## WORK TO BE COMPLETED
Could you restate every line of the data word for word?

## DATASET CONTENT
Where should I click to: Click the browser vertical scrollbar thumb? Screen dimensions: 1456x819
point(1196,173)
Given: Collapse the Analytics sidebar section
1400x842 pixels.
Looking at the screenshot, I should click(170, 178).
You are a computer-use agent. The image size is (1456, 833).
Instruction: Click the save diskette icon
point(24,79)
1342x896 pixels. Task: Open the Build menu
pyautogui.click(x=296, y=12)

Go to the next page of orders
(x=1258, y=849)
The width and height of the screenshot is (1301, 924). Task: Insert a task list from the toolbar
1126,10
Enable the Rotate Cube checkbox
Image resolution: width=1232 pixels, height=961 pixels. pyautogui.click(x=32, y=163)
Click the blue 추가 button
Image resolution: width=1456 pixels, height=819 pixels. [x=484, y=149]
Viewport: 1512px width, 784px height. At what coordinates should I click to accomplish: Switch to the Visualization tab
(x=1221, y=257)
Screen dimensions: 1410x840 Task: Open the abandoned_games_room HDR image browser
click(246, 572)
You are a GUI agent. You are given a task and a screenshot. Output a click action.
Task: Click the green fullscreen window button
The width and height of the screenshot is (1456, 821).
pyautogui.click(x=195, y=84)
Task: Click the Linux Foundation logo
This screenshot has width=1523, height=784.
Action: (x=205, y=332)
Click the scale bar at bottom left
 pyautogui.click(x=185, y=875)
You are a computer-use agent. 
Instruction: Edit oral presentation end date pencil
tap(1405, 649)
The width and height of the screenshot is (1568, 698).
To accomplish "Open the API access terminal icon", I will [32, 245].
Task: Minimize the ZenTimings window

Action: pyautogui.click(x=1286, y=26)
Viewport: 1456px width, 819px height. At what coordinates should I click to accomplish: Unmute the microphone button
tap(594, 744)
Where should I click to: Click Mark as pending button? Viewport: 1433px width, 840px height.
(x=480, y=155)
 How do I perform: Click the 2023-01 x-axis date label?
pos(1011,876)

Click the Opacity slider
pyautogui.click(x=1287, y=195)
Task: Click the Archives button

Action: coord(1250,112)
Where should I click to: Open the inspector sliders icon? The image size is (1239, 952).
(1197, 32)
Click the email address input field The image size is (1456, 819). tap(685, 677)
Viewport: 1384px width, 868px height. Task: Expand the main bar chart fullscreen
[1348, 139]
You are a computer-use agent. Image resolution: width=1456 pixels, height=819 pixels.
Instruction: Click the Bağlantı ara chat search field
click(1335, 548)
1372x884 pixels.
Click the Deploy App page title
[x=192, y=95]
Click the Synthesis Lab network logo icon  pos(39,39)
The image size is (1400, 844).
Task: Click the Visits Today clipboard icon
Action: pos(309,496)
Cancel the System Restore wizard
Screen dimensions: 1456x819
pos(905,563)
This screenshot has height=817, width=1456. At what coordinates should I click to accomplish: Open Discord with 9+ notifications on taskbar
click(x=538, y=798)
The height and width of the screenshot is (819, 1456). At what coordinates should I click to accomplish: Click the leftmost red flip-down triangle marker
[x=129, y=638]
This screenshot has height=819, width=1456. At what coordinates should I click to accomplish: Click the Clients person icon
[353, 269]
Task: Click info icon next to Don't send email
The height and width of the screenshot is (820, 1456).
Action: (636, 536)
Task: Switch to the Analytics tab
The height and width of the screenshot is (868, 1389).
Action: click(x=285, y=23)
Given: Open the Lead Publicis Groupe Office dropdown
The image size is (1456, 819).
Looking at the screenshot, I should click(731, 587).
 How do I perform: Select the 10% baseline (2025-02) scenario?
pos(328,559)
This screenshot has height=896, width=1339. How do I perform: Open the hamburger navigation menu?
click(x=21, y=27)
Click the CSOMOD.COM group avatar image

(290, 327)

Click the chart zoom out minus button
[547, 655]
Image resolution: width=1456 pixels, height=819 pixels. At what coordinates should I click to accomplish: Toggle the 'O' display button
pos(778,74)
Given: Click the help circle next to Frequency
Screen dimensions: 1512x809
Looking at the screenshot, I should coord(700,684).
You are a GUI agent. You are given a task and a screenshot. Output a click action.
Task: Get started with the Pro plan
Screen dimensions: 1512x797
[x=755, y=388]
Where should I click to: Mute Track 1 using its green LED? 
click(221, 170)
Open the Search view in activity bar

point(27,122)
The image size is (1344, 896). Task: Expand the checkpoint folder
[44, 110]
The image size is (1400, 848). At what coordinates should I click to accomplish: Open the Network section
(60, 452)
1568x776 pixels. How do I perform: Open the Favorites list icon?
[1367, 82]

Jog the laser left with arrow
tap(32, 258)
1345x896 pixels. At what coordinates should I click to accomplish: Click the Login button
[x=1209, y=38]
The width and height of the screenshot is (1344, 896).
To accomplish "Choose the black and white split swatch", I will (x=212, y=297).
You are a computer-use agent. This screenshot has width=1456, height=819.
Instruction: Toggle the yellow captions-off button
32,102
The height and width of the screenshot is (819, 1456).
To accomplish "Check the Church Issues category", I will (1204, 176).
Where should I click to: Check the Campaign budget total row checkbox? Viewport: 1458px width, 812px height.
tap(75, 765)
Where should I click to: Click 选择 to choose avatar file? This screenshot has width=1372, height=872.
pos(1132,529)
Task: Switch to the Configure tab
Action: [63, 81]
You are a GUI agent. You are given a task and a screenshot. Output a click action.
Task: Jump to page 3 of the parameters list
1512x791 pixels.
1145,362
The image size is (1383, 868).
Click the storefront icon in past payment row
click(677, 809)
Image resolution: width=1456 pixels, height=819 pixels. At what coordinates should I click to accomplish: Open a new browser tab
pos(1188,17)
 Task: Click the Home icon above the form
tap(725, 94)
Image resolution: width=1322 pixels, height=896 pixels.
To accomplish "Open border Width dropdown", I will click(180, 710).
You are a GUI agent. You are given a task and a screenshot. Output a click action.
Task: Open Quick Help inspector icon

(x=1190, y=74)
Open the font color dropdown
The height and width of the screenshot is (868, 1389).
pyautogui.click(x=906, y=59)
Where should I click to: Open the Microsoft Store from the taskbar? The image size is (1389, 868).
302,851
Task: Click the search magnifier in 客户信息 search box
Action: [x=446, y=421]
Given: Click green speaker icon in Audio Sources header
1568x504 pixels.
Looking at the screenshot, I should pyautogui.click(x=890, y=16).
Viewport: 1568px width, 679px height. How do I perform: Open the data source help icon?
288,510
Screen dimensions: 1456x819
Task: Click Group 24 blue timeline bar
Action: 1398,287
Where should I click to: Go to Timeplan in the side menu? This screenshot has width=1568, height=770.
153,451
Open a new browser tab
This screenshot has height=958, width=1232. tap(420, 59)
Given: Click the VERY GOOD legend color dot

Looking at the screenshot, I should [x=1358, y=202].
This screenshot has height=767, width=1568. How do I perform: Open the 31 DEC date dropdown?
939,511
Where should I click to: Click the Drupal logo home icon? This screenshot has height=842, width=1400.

## ANSWER FOR THE TASK
Where should I click to: Click the browser vertical scrollbar thumb? Screen dimensions: 1456x819
point(1196,173)
Given: Collapse the Analytics sidebar section
1400x842 pixels.
Looking at the screenshot, I should click(170, 178).
You are a computer-use agent. The image size is (1456, 833).
Instruction: Click the save diskette icon
point(24,79)
1342x896 pixels. Task: Open the Build menu
pyautogui.click(x=296, y=12)

Go to the next page of orders
(x=1258, y=849)
The width and height of the screenshot is (1301, 924). Task: Insert a task list from the toolbar
1126,10
Enable the Rotate Cube checkbox
Image resolution: width=1232 pixels, height=961 pixels. pyautogui.click(x=32, y=163)
Click the blue 추가 button
Image resolution: width=1456 pixels, height=819 pixels. [x=484, y=149]
Viewport: 1512px width, 784px height. At what coordinates should I click to accomplish: Switch to the Visualization tab
(x=1221, y=257)
Screen dimensions: 1410x840 Task: Open the abandoned_games_room HDR image browser
click(246, 572)
You are a GUI agent. You are given a task and a screenshot. Output a click action.
Task: Click the green fullscreen window button
The width and height of the screenshot is (1456, 821).
pyautogui.click(x=195, y=84)
Task: Click the Linux Foundation logo
This screenshot has width=1523, height=784.
Action: (x=205, y=332)
Click the scale bar at bottom left
 pyautogui.click(x=185, y=875)
You are a computer-use agent. 
Instruction: Edit oral presentation end date pencil
tap(1405, 649)
The width and height of the screenshot is (1568, 698).
To accomplish "Open the API access terminal icon", I will [32, 245].
Task: Minimize the ZenTimings window

Action: pyautogui.click(x=1286, y=26)
Viewport: 1456px width, 819px height. At what coordinates should I click to accomplish: Unmute the microphone button
tap(594, 744)
Where should I click to: Click Mark as pending button? Viewport: 1433px width, 840px height.
(x=480, y=155)
 How do I perform: Click the 2023-01 x-axis date label?
pos(1011,876)

Click the Opacity slider
pyautogui.click(x=1287, y=195)
Task: Click the Archives button

Action: coord(1250,112)
Where should I click to: Open the inspector sliders icon? The image size is (1239, 952).
(1197, 32)
Click the email address input field The image size is (1456, 819). tap(685, 677)
Viewport: 1384px width, 868px height. Task: Expand the main bar chart fullscreen
[1348, 139]
You are a computer-use agent. Image resolution: width=1456 pixels, height=819 pixels.
Instruction: Click the Bağlantı ara chat search field
click(1335, 548)
1372x884 pixels.
Click the Deploy App page title
[x=192, y=95]
Click the Synthesis Lab network logo icon  pos(39,39)
The image size is (1400, 844).
Task: Click the Visits Today clipboard icon
Action: pos(309,496)
Cancel the System Restore wizard
Screen dimensions: 1456x819
pos(905,563)
This screenshot has height=817, width=1456. At what coordinates should I click to accomplish: Open Discord with 9+ notifications on taskbar
click(x=538, y=798)
The height and width of the screenshot is (819, 1456). At what coordinates should I click to accomplish: Click the leftmost red flip-down triangle marker
[x=129, y=638]
This screenshot has height=819, width=1456. At what coordinates should I click to accomplish: Click the Clients person icon
[353, 269]
Task: Click info icon next to Don't send email
The height and width of the screenshot is (820, 1456).
Action: (636, 536)
Task: Switch to the Analytics tab
The height and width of the screenshot is (868, 1389).
Action: click(x=285, y=23)
Given: Open the Lead Publicis Groupe Office dropdown
The image size is (1456, 819).
Looking at the screenshot, I should click(731, 587).
 How do I perform: Select the 10% baseline (2025-02) scenario?
pos(328,559)
This screenshot has height=896, width=1339. How do I perform: Open the hamburger navigation menu?
click(x=21, y=27)
Click the CSOMOD.COM group avatar image

(290, 327)

Click the chart zoom out minus button
[547, 655]
Image resolution: width=1456 pixels, height=819 pixels. At what coordinates should I click to accomplish: Toggle the 'O' display button
pos(778,74)
Given: Click the help circle next to Frequency
Screen dimensions: 1512x809
Looking at the screenshot, I should coord(700,684).
You are a GUI agent. You are given a task and a screenshot. Output a click action.
Task: Get started with the Pro plan
Screen dimensions: 1512x797
[x=755, y=388]
Where should I click to: Mute Track 1 using its green LED? 
click(221, 170)
Open the Search view in activity bar

point(27,122)
The image size is (1344, 896). Task: Expand the checkpoint folder
[44, 110]
The image size is (1400, 848). At what coordinates should I click to accomplish: Open the Network section
(60, 452)
1568x776 pixels. How do I perform: Open the Favorites list icon?
[1367, 82]

Jog the laser left with arrow
tap(32, 258)
1345x896 pixels. At what coordinates should I click to accomplish: Click the Login button
[x=1209, y=38]
The width and height of the screenshot is (1344, 896).
To accomplish "Choose the black and white split swatch", I will (x=212, y=297).
You are a computer-use agent. This screenshot has width=1456, height=819.
Instruction: Toggle the yellow captions-off button
32,102
The height and width of the screenshot is (819, 1456).
To accomplish "Check the Church Issues category", I will (1204, 176).
Where should I click to: Check the Campaign budget total row checkbox? Viewport: 1458px width, 812px height.
tap(75, 765)
Where should I click to: Click 选择 to choose avatar file? This screenshot has width=1372, height=872.
pos(1132,529)
Task: Switch to the Configure tab
Action: [63, 81]
You are a GUI agent. You are given a task and a screenshot. Output a click action.
Task: Jump to page 3 of the parameters list
1512x791 pixels.
1145,362
The image size is (1383, 868).
Click the storefront icon in past payment row
click(677, 809)
Image resolution: width=1456 pixels, height=819 pixels. At what coordinates should I click to accomplish: Open a new browser tab
pos(1188,17)
 Task: Click the Home icon above the form
tap(725, 94)
Image resolution: width=1322 pixels, height=896 pixels.
To accomplish "Open border Width dropdown", I will click(180, 710).
You are a GUI agent. You are given a task and a screenshot. Output a click action.
Task: Open Quick Help inspector icon

(x=1190, y=74)
Open the font color dropdown
The height and width of the screenshot is (868, 1389).
pyautogui.click(x=906, y=59)
Where should I click to: Open the Microsoft Store from the taskbar? The image size is (1389, 868).
302,851
Task: Click the search magnifier in 客户信息 search box
Action: [x=446, y=421]
Given: Click green speaker icon in Audio Sources header
1568x504 pixels.
Looking at the screenshot, I should pyautogui.click(x=890, y=16).
Viewport: 1568px width, 679px height. How do I perform: Open the data source help icon?
288,510
Screen dimensions: 1456x819
Task: Click Group 24 blue timeline bar
Action: 1398,287
Where should I click to: Go to Timeplan in the side menu? This screenshot has width=1568, height=770.
153,451
Open a new browser tab
This screenshot has height=958, width=1232. tap(420, 59)
Given: Click the VERY GOOD legend color dot

Looking at the screenshot, I should [x=1358, y=202].
This screenshot has height=767, width=1568. How do I perform: Open the 31 DEC date dropdown?
939,511
Where should I click to: Click the Drupal logo home icon? This screenshot has height=842, width=1400.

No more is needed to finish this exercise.